Crummey Trusts can also protect assets by allowing the grantor to include conditional terms or requirements to be met in order for a child to receive distributions.
- You can decide to give a child access to the income and/or principal at an age above the legal state age that applies to UTMA and UGMA accounts. The child does not have access to the income on the assets until then.
- You may have the ability to serve as trustee.
- The child has 30 days after the contribution to withdraw and use the assets as they wish. However, the kids rarely exercise that right and the assets become part of the trust after that period.
- Administration of the trust takes more involvement. For example, notices must go out when a contribution is made to ensure the gift qualifies under the annual exclusion.
- It requires help from an attorney to set up, as well as associated legal fees.

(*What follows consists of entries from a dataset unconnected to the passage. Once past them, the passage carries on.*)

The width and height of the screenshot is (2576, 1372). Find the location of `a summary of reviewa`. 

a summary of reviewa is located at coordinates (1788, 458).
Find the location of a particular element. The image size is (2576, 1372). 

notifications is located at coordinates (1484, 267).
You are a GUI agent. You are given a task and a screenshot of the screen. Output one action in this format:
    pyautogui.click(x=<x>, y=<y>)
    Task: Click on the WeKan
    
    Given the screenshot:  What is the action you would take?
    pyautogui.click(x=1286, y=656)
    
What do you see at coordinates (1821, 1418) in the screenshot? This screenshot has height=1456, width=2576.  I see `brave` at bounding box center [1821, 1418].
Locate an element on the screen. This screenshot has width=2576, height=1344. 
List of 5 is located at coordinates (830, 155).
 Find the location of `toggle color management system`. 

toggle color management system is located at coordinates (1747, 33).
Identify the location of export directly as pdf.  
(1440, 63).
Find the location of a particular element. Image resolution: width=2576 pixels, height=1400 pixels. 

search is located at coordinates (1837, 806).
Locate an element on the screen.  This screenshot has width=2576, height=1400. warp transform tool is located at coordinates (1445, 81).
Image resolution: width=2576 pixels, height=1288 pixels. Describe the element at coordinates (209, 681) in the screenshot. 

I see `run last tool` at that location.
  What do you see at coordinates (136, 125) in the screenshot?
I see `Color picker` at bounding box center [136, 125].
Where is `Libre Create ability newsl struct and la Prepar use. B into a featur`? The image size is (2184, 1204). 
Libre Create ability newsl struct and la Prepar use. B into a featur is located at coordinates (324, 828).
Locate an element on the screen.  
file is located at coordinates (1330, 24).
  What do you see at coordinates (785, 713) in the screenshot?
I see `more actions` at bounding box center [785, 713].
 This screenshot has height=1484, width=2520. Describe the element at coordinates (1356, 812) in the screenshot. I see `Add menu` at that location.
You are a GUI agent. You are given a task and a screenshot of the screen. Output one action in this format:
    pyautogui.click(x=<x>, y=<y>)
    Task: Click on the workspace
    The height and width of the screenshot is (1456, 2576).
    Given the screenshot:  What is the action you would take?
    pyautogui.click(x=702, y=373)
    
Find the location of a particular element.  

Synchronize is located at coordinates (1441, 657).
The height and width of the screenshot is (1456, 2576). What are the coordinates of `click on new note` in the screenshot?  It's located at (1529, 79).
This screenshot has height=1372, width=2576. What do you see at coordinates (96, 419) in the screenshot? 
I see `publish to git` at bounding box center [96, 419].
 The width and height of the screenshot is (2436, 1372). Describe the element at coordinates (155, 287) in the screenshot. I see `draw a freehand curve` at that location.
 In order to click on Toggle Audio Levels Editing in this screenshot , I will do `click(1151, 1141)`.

4. Grantor Retained Annuity Trusts
A Grantor Retained Annuity Trust (GRAT) offers the opportunity to pass assets to children in a tax-advantaged manner. As the name suggests, the grantor (in this case, you) retains the right to receive a certain number of annuity payments from the trust, and when the term of the GRAT ends, what is left in the GRAT is distributed to the trust beneficiaries (the children) and is excluded from your estate. Annuity payments are based on an interest rate set by the IRS (Section 7520). Ideally, the contributed assets appreciate tremendously, and the distributed amount will be significantly more than what you contributed. For example, stocks are usually a strong candidate for a GRAT if significant appreciation seems likely.
- Depending on the appreciation of the assets, you can potentially move large amounts of assets out of your estate and to your child, avoiding estate taxes.
- Currently, the Section 7520 rate is low, under 3%, making it likely that appreciation of the GRAT assets will outpace this interest rate, resulting in a larger remainder balance to be transferred gift tax-free to your child.
- Typically, you pay the income tax on GRAT assets, but the tax payment is not considered a taxable gift. Therefore, GRAT assets continue to grow during the GRAT term.
- The grantor must outlive the term of the GRAT for it to be successful.
- A GRAT requires help from an attorney to set up, along with associated legal fees.
- A GRAT is an irrevocable trust, meaning that unforeseen circumstances may make the GRAT less attractive in the future.
- If the assets transferred into the GRAT do not grow as much as the 7520 interest rate, the assets would revert back into the estate of the grantor and be subject to estate tax. In this case, any legal fees that were paid to establish the GRAT would not be recouped.
- Because of the rules related to generation skipping transfer taxes, a GRAT is not an efficient way to transfer assets to grandchildren.
Talk about it
Remember that gift taxes apply to any gifts over $15,000 per donor to an individual each year. Because there are so many nuances to these methods, it’s important to talk with your financial and tax advisors to help you select the appropriate strategy for your family. Depending on the strategy, you may also need to consult an estate planning attorney.
Once you’ve decided on how to pass down your wealth, I encourage you to sit down with your children or grandchildren and explain to them how you’re thinking through financial decisions. Obviously, they need to be old enough to understand, but the conversation can be done in an age-appropriate way. It could get more detailed as they get older. Your advisor should be able to offer tips and resources to help with this.
And as the kids grow up, it’s also important for you to understand what their dreams and goals are, so you can be sure you’re giving in a way that will have special meaning and truly benefit them.
Editor’s note: This article has been updated since its original July 14, 2017, publication.